RE: initialization vs supervision

From: James Powell <>
Date: Sun, 27 Jul 2014 12:06:49 -0700

Yes, virtual file systems, swap, system drivers, and various checks have to be made prior to loading a read-write partition.

This is usually done in stage-1.

There may be a way for s6 to do this, if it doesn't already. The s6-init binary would have to bring up the kernel, then pass to s6-svscan which would be active in mode 1 for stage-1. When stage-1 finishes it has a trigger command to switch into mode 2 for stage-2.

The ultimate problem is a script set as Laurent said. One has to be drafted for each OS type. BSD has different utilities than Linux.

Sent from my Windows Phone
From: Laurent Bercot<>
Sent: ‎7/‎27/‎2014 8:39 AM
Subject: Re: initialization vs supervision

On 27/07/2014 15:30, Joan Picanyol i Puig wrote:
> No magic wand here, I just see it as scripts all the way down...

  Of course it's scripts. But those scripts are not portable. You can't
make a tmpfs on FreeBSD the way you make one on Linux.

> Creating and mounting a tmpfs and bringing up the network look pretty
> much the same to me: initialization tasks orchestrated by scripts
> invoking userland binaries. At this point in booting, if something fails
> it's watchdog time...

  Yes, it's easy, but it still cannot be shipped in the s6 package if I
want it to be system-agnostic.

> Regarding read-only root fs, isn't it just a matter of restarting
> svscan's logger pointing to stable storage once it is up & running?

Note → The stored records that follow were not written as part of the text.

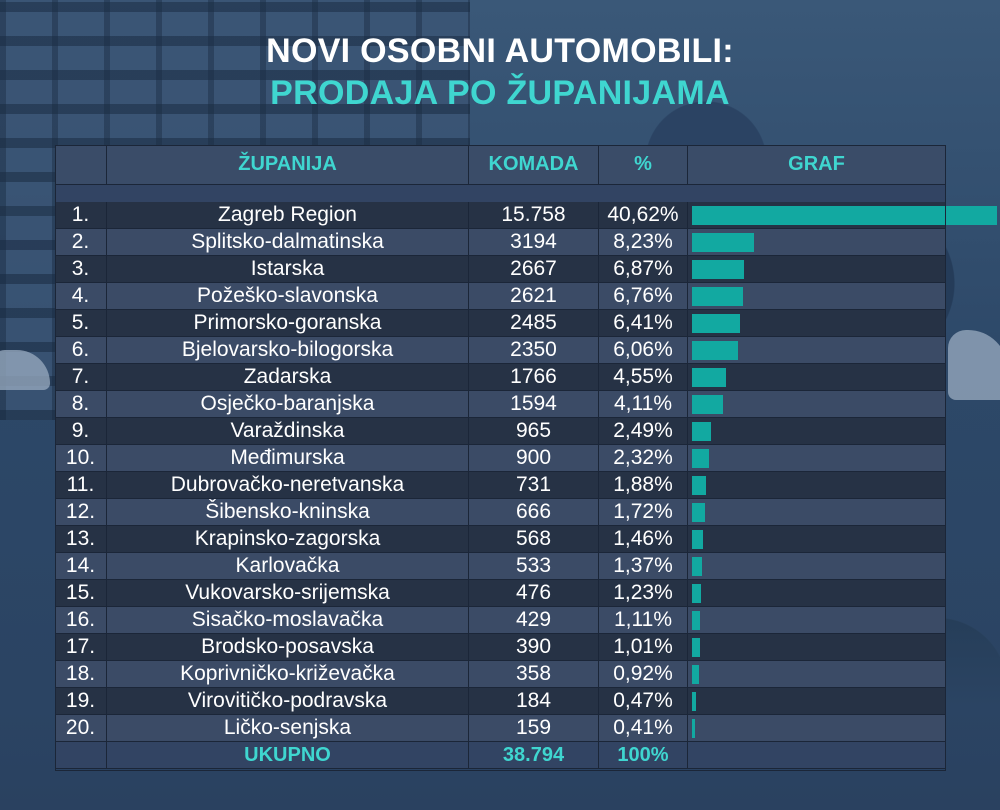 The height and width of the screenshot is (810, 1000). I want to click on table-row: 1. Zagreb Region 15.758 40,62%, so click(526, 216).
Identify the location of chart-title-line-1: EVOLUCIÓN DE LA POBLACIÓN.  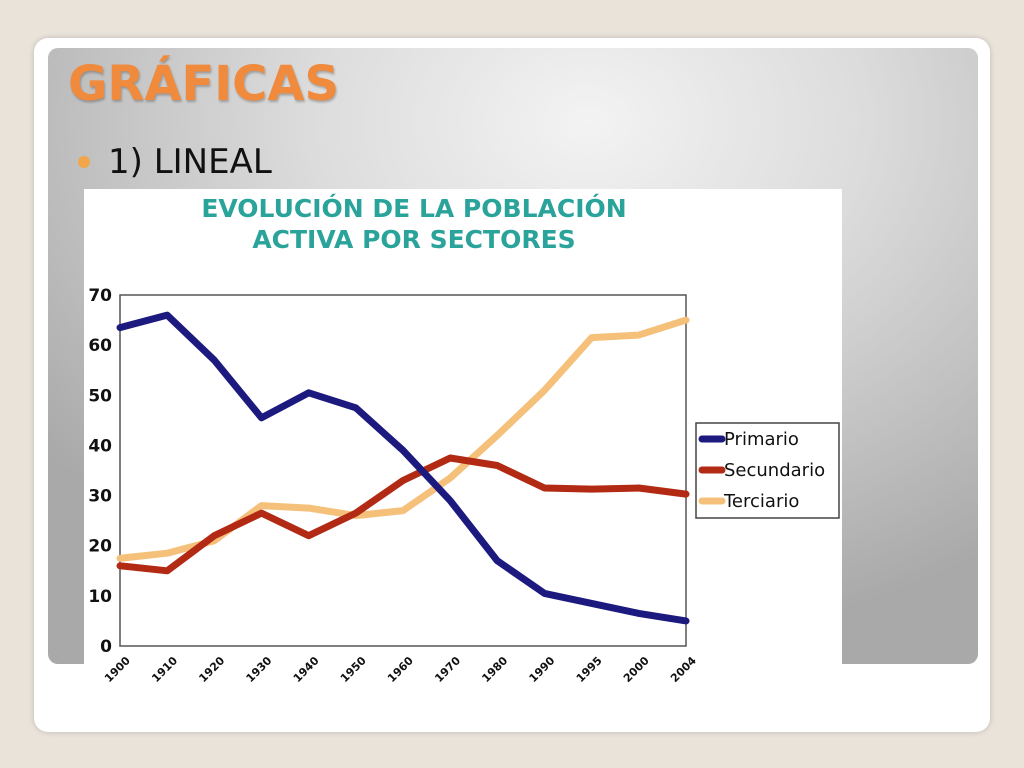
(414, 208).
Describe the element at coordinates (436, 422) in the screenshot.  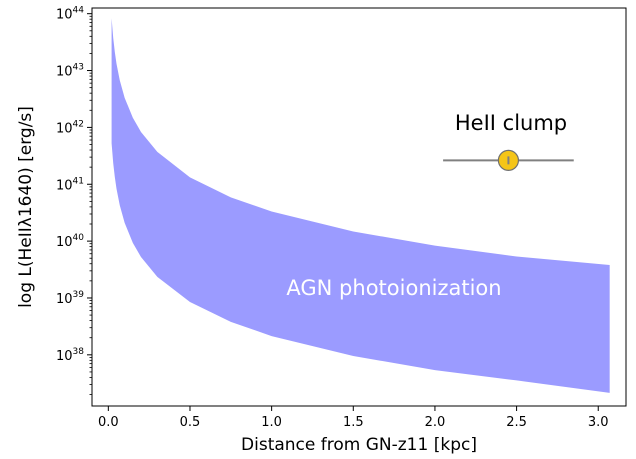
I see `x-tick-label: 2.0` at that location.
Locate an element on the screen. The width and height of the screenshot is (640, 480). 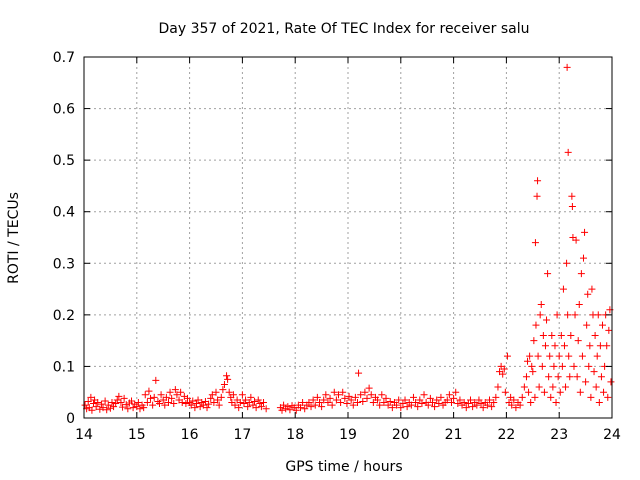
y-tick-label: 0.7 is located at coordinates (64, 58).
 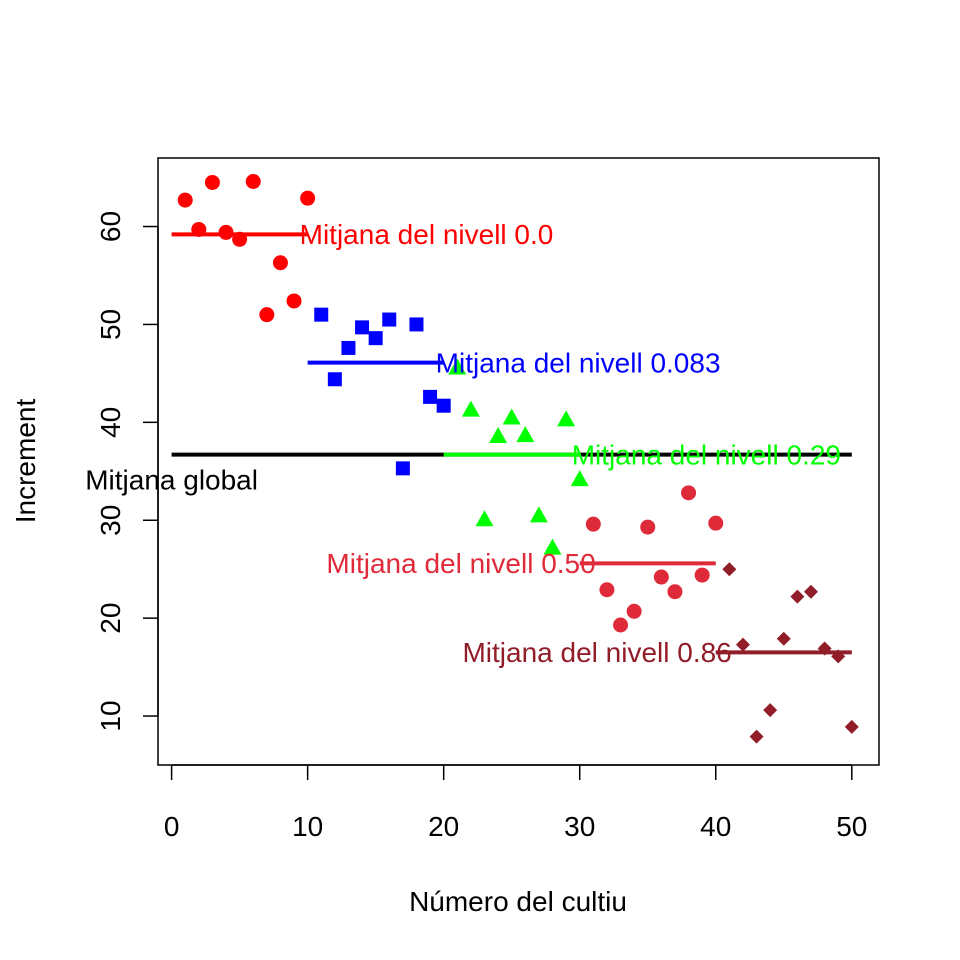 I want to click on y-tick-label: 20, so click(x=110, y=618).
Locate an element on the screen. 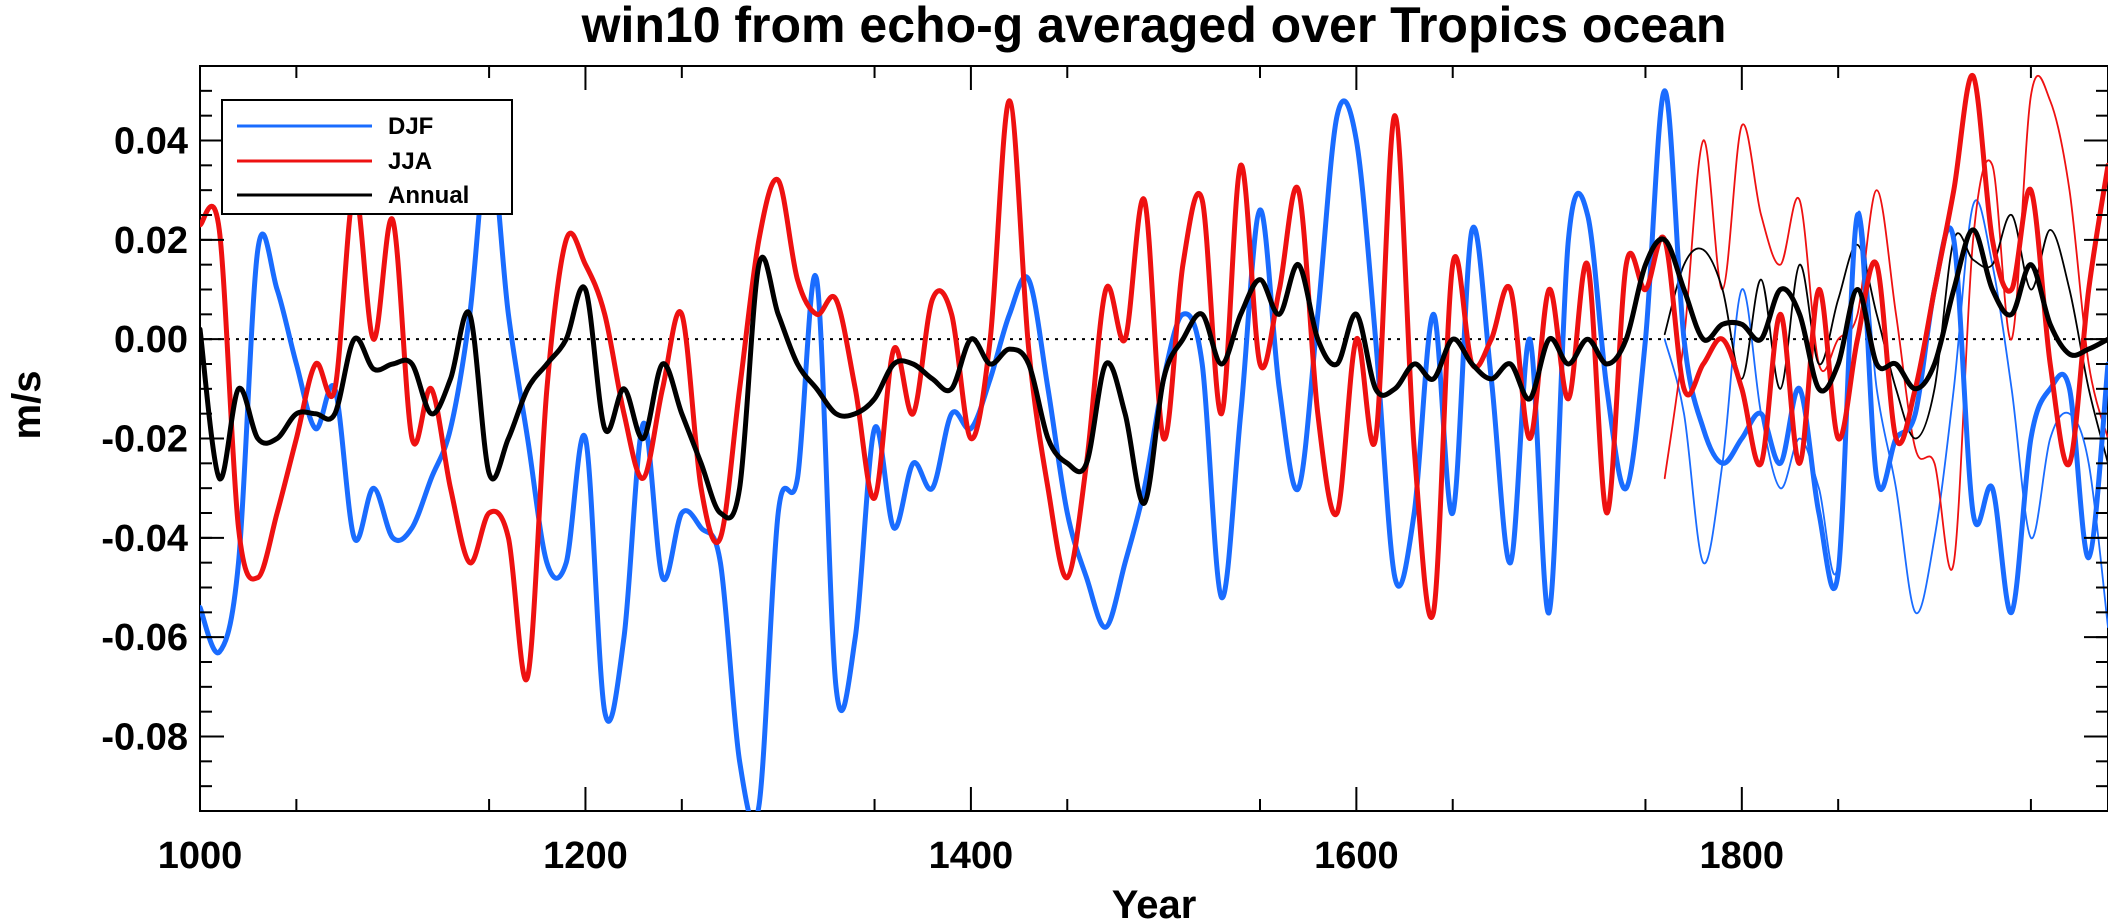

  The logger is not a problem, but you still need a read-write place you
can access before starting s6-svscan: the scan directory itself needs to
be read-write. There's no starting s6-svscan if you don't have a read-write
directory at all, for several reasons; and since you haven't started the
one-time init yet, there are no disks. So there needs to be a tmpfs
creation in /sbin/init, and I don't know how to do that portably.